Ravie par ma lecture de TV lobotomie, dont le titre m’avait pourtant fait hésiter, je cherchais depuis plusieurs mois à me procurer Internet rend-il bête de Nicolas Carr. Cet américain n’est pas, contrairement à Michel Desmurget (l’auteur de TV lobotomie) un chercheur accomplis. Cela se ressent malheureusement quelque peu. Mais l’idée des 2 auteurs se rejoint : faire le point sur les conséquences sanitaires et sociales de 2 activités phares du 21ème siècle : la TV pour l’un, la navigation sur le web pour l’auteur.
N Carr le souligne lui-même : les études scientifiques s’intéressant à l’impact d’internet sont encore peu nombreuses alors que celles sur la tv affluent.
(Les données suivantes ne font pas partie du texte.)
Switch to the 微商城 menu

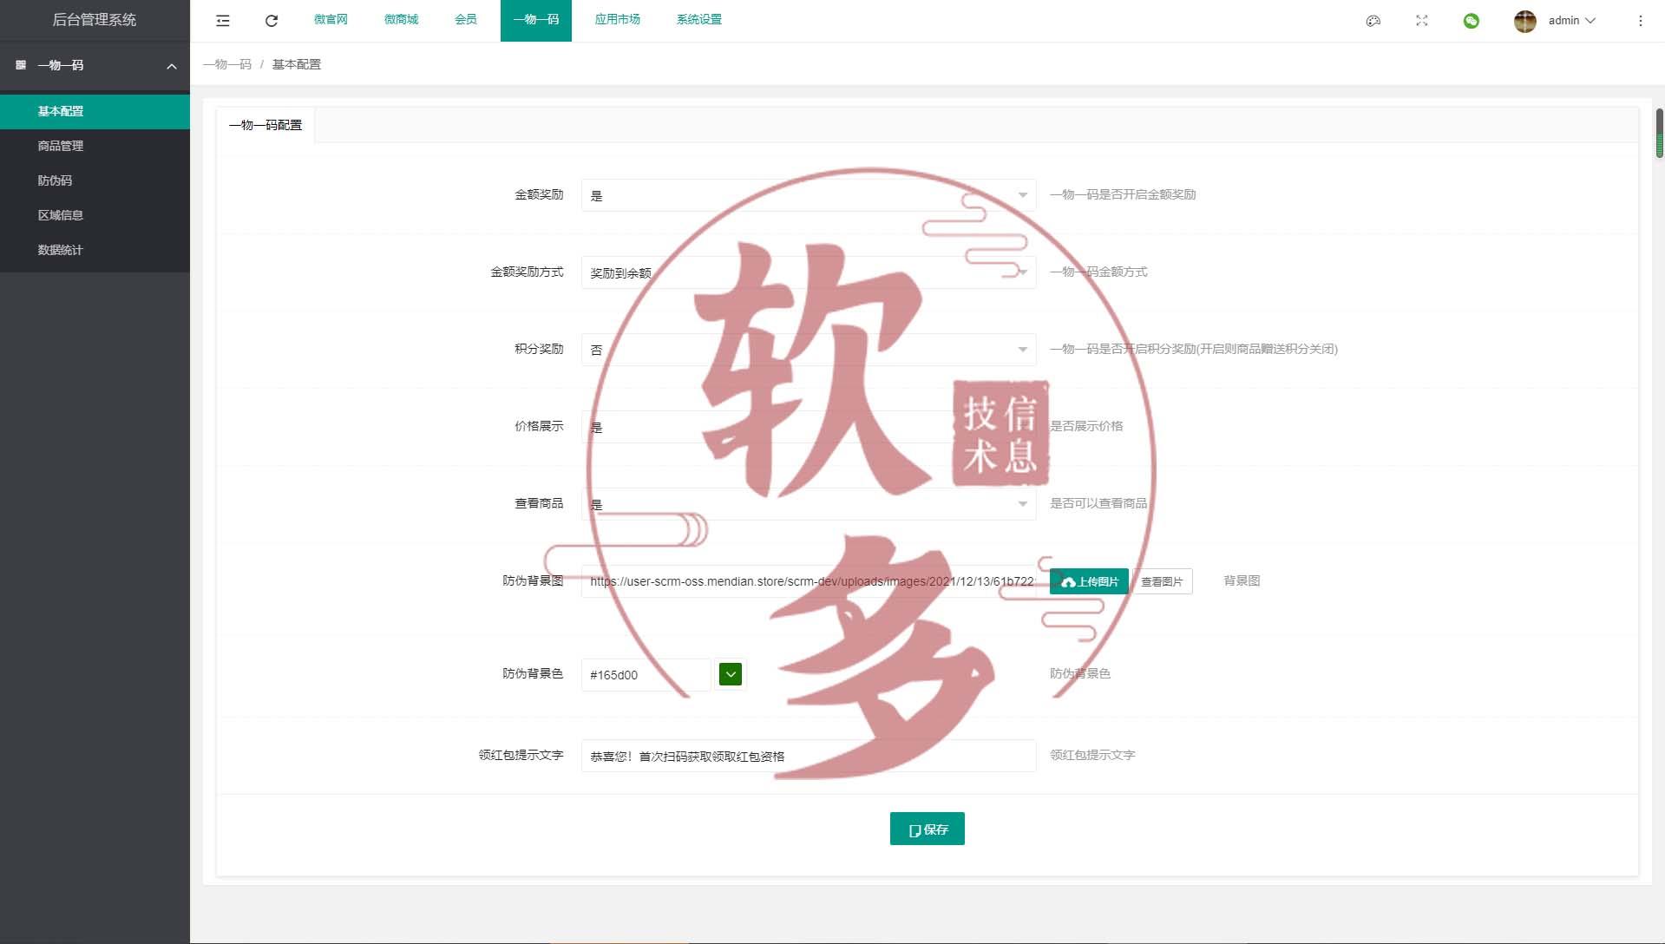[x=400, y=20]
En cela, l’ouvrage de N Carr fait défaut, car il alterne trop souvent témoignage, opinion personnelle, idée reçue, raisonnement déductif et connaissance objective, sans vraiment accorder plus de poids à l’un ou à l’autre. La construction de son essai en pâtit : on a du mal à en saisir la trame. Les références sont certes conséquentes mais elles renvoient assez régulièrement à des liens sans réelle valeur scientifique, tandis que le ton de N Carr reste le plus souvent catégorique. L’ouvrage demeure pertinent, d’autant plus que c’est le seul sur le sujet à ma connaissance.
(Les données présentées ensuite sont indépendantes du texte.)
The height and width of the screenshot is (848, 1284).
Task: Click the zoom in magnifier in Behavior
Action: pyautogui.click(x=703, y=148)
Sa thèse est la suivante : internet en tant que média a une influence importante et plutôt négative sur notre façon de penser et d’agir, quel que soit son contenu. Il se réfère ainsi fortement au livre précurseur de McLuhan datant de plusieurs décennies, Pour comprendre les médias.
Il aborde dans un premier temps les thèmes de la plasticité cérébrale puis celui de l’histoire de l’objet livre. C’est passionnant, bien que d’autres auteurs se soient déjà penchés sur ces thèmes, mais on attend que les liens avec internet soient mieux tissés. Il énonce tout cela seulement parce que l’influence d’internet doit être saisie en regardant le contexte plus complet de l’histoire intellectuelle, celle-ci étant survolée.
Les études les plus pertinentes selon moi sont celles qui ont montré que lorsqu’on lit un livre traditionnel, les aires corticales stimulées sont celles gérant la vision, le langage et la mémoire, alors que lorsqu’on lit et surfe sur internet, ce sont surtout les aires chargées de la prise de décision et de la résolution de problèmes. Cela s’explique par la présence constante et abondante de liens hypertextes cliquables qui alourdissent la charge cognitive et la capacité de stockage de la mémoire courte dite de travail. Sur internet, nous pouvons difficilement lire de manière « profonde ». Les concepteurs des journaux en ligne tels que le Monde en sont conscients ; il n’y a qu’à observer l’évolution structurelle de leur site en ligne, de plus en plus porté vers les infos flash et les résumés d’articles à la une.
Ces conclusions passionnantes sont gâchées par des passages farfelus, comme celui-ci pour expliquer en quoi les technologies engourdissent les facultés qu’elles sont censées stimuler : « quand nous sommes au volant de notre voiture, nous pouvons couvrir une bien plus grande distance que naguère à pied, mais nous perdons le contact intime avec le sol ».
L’auteur traite d’autres thématiques : les liseuses, l’entreprise Google, l’Effet Flynn, que vous découvrirez sans doute avec plaisir. Mais l’apport objectif sur ces sujets semble moins fiable.

Indispensable à lire pour tous ceux qui aiment tout autant la lecture qu’internet, et qui auraient tendance à se laisser dépasser par le web, surtout si cet ouvrage est bien le seul sur le sujet.